Rupert Murdoch, founder of global media conglomerate News Corporation, is being called to account for his close relationships with politicians Keystone

The phone hacking scandal in Britain is prompting closer scrutiny of the relationship between the media and politics, and of privacy breaches, the world over.

In Switzerland, where media houses Tamedia and Ringier own the lion’s share of the country’s press titles, there is general consensus that politics and the media must operate on separate playing fields.

In an interview with swissinfo.ch, Peter Studer, a former editor of the Zurich daily Tages-Anzeiger and of Swiss public television station SF, says that although tabloids such as Ringier’s Blick certainly wield influence, the Swiss public remains less accepting of gross intrusions into the private lives of public figures.   

Studer was president of the Swiss Press Council between 2001 and 2007.

swissinfo.ch: Could something like Britain’s hacking scandal happen in Switzerland?

Peter Studer:  In this form it couldn’t because it is forbidden by the penal code.

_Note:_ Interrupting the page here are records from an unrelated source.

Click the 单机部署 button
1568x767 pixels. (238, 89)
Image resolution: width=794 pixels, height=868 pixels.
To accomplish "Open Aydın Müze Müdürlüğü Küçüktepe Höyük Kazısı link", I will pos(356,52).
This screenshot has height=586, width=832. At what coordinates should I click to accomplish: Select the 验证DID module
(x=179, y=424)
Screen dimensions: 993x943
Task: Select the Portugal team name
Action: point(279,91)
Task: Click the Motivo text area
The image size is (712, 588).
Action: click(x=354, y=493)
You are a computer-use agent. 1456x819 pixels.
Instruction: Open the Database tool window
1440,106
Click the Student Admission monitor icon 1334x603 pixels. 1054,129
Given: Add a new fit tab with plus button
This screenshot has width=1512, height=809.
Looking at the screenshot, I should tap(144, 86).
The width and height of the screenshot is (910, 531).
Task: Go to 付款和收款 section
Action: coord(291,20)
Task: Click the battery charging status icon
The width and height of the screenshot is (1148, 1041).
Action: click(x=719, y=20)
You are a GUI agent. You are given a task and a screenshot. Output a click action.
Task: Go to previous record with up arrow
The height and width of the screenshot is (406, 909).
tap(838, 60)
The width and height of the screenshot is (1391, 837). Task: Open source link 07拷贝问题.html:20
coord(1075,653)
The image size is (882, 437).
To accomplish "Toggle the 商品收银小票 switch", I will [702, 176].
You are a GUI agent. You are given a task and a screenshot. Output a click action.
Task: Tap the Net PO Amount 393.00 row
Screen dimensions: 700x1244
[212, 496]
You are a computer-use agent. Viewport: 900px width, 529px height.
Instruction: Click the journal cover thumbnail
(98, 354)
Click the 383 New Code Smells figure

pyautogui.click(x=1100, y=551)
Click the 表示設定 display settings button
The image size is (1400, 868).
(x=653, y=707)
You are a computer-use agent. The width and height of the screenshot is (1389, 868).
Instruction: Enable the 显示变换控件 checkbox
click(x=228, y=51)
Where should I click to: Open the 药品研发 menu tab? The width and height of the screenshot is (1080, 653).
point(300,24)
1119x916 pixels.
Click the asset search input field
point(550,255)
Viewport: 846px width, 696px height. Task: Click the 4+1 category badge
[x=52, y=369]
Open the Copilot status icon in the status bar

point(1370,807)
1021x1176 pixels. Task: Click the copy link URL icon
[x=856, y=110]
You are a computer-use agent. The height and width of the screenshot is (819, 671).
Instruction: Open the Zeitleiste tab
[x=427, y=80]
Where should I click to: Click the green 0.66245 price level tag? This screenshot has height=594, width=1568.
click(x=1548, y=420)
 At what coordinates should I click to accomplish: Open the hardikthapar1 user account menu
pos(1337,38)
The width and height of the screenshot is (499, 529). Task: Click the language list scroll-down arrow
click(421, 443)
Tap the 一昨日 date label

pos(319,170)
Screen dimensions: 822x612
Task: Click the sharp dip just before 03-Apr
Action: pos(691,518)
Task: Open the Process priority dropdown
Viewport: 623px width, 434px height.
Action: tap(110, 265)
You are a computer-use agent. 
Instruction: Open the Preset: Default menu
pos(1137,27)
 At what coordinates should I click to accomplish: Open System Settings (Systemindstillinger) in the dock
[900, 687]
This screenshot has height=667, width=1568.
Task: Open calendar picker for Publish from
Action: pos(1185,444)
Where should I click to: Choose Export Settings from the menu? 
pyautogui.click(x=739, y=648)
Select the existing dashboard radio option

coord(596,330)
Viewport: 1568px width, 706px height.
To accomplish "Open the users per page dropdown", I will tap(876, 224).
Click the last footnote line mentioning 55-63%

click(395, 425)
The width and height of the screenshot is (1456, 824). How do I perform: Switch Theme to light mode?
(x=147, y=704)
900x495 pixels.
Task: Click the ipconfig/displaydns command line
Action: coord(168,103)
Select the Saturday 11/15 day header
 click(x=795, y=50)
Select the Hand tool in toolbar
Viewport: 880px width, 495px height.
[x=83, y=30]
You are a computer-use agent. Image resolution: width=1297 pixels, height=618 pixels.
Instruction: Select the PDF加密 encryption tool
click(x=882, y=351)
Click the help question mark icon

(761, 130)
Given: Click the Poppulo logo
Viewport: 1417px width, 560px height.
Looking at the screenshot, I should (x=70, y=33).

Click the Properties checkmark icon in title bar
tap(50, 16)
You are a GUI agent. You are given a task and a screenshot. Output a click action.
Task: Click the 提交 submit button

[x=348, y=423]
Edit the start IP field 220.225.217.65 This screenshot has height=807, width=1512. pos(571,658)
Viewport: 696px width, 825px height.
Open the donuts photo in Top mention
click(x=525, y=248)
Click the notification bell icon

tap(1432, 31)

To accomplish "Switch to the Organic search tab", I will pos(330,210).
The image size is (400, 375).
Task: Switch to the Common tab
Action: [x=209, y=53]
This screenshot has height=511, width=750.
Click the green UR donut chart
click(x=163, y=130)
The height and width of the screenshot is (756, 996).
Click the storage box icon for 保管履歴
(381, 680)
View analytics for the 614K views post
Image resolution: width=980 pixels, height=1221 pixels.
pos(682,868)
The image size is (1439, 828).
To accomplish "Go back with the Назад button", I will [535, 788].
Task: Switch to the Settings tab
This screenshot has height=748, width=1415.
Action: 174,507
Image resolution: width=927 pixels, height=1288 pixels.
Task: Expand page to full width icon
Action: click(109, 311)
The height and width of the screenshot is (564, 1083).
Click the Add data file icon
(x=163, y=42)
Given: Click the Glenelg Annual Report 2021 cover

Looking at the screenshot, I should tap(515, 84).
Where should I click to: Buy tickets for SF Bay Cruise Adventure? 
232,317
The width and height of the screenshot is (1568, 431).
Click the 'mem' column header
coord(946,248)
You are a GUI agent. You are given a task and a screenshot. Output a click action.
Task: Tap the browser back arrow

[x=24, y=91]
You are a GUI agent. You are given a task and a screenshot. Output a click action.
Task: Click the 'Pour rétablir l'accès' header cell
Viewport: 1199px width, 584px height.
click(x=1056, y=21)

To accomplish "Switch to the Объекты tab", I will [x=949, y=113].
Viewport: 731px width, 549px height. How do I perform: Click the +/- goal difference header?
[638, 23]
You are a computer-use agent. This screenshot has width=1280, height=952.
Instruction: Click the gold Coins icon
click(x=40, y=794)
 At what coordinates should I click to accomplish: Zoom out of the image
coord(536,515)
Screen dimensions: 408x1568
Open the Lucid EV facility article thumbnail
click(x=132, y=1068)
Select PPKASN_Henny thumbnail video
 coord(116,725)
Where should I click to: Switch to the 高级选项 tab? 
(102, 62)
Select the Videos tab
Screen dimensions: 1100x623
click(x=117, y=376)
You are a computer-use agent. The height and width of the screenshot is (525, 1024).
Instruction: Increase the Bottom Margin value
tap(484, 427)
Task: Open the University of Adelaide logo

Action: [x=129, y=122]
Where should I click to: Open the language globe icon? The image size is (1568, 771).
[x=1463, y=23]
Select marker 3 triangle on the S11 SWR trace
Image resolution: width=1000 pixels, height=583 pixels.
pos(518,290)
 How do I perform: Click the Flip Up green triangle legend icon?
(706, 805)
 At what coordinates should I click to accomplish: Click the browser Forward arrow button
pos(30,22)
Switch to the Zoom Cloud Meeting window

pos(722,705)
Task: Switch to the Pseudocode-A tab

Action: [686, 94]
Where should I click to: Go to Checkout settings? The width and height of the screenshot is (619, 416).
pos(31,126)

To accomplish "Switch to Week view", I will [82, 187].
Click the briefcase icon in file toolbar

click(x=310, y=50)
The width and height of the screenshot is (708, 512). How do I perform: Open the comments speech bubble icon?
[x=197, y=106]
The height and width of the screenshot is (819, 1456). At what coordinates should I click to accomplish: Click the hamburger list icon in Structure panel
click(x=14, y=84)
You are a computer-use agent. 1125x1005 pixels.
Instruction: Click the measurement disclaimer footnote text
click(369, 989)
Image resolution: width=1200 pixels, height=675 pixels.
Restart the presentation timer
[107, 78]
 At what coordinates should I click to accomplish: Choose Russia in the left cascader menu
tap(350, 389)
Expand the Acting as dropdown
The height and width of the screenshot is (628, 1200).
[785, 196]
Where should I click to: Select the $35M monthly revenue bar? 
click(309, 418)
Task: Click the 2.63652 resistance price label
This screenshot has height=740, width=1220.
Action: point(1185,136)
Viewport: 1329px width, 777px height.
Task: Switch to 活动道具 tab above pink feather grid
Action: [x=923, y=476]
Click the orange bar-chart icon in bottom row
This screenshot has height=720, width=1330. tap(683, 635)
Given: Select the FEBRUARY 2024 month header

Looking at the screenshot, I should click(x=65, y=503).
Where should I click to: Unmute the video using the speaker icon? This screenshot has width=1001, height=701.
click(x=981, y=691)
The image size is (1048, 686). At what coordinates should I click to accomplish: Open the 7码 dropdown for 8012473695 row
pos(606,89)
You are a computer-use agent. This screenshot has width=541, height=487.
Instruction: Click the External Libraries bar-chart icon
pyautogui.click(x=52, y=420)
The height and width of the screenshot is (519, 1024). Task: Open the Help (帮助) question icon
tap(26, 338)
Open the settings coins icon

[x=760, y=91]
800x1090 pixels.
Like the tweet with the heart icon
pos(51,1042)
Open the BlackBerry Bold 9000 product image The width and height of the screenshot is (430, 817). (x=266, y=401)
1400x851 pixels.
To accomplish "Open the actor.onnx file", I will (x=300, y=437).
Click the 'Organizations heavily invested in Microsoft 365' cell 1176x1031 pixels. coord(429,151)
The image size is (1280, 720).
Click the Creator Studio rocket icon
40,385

I understand from the big companies in the telecoms sector that this kind of phone hacking is prevented by safety measures in Switzerland. It seems to have been very, very easy in Britain.

swissinfo.ch: The tabloid media in Britain has huge influence on society and politics, does the Swiss tabloid media wield a similar influence?

P.S.:  They have a considerable influence because Blick and SonntagsBlick are the two major publications in terms of readership. They wield a certain influence but not the same amount of influence as in Britain. In Britain, there has been a huge tabloid sector in the media since mid-19th century; in Switzerland the first tabloid appeared in 1959.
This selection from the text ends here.